Conformément au Code de la santé publique, les médecins sont tenus d’ouvrir un dossier médical pour chaque patient, de le mettre à jour et de le conserver. Un dossier qui peut être consulté par le patient qui en fait la demande. Concrètement, ce dossier médical doit comporter les éléments actualisés nécessaires aux décisions diagnostiques et thérapeutiques du médecin. Mais lorsque le patient consulte un médecin remplaçant, ce dernier doit-il créer un nouveau dossier médical ?

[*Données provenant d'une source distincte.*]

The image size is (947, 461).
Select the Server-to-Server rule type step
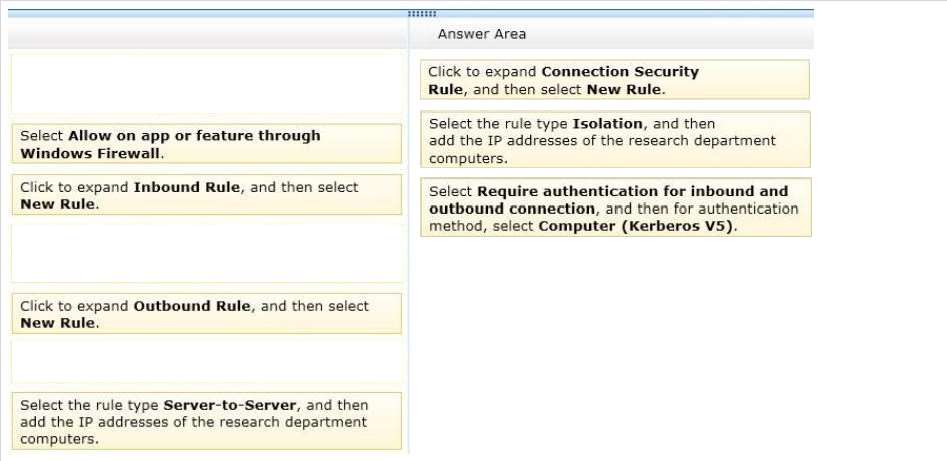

La question s’est posée dans l’affaire récente suivante. Une patiente avait consulté un dermatologue afin de subir un peeling du visage. Ce dernier avait agi en tant que médecin remplaçant de son dermatologue habituel. À la suite de cet acte médical, la patiente, qui avait présenté des sensations de brûlures et des lésions, avait saisi la justice en vue d’engager la responsabilité du dermatologue remplaçant et d’obtenir une indemnisation. Dans le cadre de ce litige, elle lui reprochait notamment de ne pas avoir constitué de dossier médical.

Saisie de l’affaire, la Cour de cassation a estimé que le médecin remplaçant n’avait pas commis de faute. En effet, ce dernier avait consigné les informations essentielles relatives au suivi de la patiente dans le dossier médical principal tenu par le dermatologue remplacé mais aussi dans une lettre retraçant l’historique du suivi médical et les ordonnances fournies, reconstituant ainsi l’intégralité du parcours thérapeutique de la patiente. Des documents que la patiente avait bien eu en sa possession.